In their brief, appellees state that Drs. Cintron, Ghafoori, and Hansen have participated in the credentialing process but that Drs. Six and Betancourt have not.
On appeal, Dr. Pisharodi generally alleges that throughout his relationship with Dr. Six, a neurosurgeon who has served as Medical Director of Neuroscience Service at VBMC since 2003, Dr. Six has "manipulatively interfered with [Dr. Pisharodi's] duties and status at VBMC, has made disparaging remarks about [him]" affecting his reputation and interfering with his professional relationships. In addition, Dr. Pisharodi claims that Dr. Six and Dr. Betancourt, also a neurosurgeon, have "been the source of false accusations" which have lead to peer reviews.
More specifically, Dr. Pisharodi points to several incidences allegedly occurring at VBMC that he argues establish his causes of action against appellees. He first describes a 2002 investigation into allegations that he abandoned his intensive care patient. Dr. Pisharodi next maintains that when one of his patients died after surgery, Dr. Cintron, an obstetrician/gynecologist and VBMC's Chief of Staff, and Dr. Ghafoori, a plastic surgeon and Chief of Surgery at VBMC, "made false and deliberate accusations that the patient died during the surgery." He claims that these alleged accusations resulted in a chart review initiated by Dr. Ghafoori. The patient chart from this review was forwarded to a university professor outside of the VBMC community. The professor concluded there was no breach in the standard of care. According to Dr. Pisharodi, Drs. Ghafoori and Cintron then "misrepresented [his] conduct to the executive committee and convinced them to issue a reprimand." Finally, Dr. Hansen, a retired general surgeon and VBMC's Vice-President of Medical Affairs, terminated Dr. Pisharodi's First Response Team contract.

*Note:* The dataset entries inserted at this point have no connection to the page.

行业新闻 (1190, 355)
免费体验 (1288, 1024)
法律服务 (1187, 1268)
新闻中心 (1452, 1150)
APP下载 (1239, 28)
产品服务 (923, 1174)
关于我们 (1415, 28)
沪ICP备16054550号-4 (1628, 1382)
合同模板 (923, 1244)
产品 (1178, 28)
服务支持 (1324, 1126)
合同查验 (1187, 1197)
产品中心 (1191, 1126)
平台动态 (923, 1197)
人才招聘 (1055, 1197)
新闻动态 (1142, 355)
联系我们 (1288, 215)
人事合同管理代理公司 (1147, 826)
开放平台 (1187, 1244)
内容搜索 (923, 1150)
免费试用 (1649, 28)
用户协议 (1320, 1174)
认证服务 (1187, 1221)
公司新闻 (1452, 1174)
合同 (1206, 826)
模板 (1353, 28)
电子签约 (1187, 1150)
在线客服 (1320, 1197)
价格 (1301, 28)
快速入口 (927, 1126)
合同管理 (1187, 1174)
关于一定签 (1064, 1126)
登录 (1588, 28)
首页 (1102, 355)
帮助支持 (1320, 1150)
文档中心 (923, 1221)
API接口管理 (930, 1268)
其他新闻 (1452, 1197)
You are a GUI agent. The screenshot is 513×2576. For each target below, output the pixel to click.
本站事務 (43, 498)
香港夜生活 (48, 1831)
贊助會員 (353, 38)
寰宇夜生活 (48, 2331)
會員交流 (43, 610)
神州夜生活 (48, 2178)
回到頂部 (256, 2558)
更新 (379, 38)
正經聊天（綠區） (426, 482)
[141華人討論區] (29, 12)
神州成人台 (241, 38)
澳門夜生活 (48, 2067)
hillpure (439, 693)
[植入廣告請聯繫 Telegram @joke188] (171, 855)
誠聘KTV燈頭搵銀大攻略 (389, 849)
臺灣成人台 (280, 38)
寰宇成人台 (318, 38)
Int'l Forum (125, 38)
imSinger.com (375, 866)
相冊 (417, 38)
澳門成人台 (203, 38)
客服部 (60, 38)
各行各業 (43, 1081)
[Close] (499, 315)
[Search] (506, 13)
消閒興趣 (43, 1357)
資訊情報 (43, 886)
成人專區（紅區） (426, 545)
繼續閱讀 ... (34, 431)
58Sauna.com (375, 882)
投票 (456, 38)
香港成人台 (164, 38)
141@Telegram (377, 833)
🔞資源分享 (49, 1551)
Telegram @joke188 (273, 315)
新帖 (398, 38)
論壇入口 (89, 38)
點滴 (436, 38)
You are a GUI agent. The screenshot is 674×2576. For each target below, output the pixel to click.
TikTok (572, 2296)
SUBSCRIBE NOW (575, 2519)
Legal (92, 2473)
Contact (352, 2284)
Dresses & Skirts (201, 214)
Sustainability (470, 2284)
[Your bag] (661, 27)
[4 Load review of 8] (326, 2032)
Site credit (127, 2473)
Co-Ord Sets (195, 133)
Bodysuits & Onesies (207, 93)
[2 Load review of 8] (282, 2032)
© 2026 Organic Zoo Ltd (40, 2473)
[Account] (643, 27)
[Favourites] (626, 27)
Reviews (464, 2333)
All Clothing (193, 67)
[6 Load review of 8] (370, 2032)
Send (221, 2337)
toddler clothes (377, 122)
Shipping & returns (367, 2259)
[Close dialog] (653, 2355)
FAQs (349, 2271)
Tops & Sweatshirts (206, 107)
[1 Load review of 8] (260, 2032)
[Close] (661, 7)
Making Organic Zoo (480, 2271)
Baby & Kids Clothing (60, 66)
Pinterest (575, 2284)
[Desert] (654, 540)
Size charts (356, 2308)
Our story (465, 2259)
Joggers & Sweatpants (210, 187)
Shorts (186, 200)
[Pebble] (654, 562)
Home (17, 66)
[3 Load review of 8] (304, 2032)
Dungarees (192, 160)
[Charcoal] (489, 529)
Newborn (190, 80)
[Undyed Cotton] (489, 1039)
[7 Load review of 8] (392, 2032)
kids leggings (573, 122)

On July 2, 2002, Dr. Pisharodi filed suit in state court against, among others, Drs. Six and Betancourt, alleging violations of the Texas Free Enterprise and Antitrust Act of 1983 (Antitrust Case). See TEX. BUS. COMM. CODE ANN. §§ 15.01-15.52 (Vernon 2002). Summary judgment was granted in favor of the defendants, including Drs. Betancourt and Six, dismissing the Antitrust Case in its entirety.
Dr. Pisharodi's appeal of the Antitrust Case, filed on and styled Pisharodi v. Six, is pending in this Court under cause number 13-07-00019-CV.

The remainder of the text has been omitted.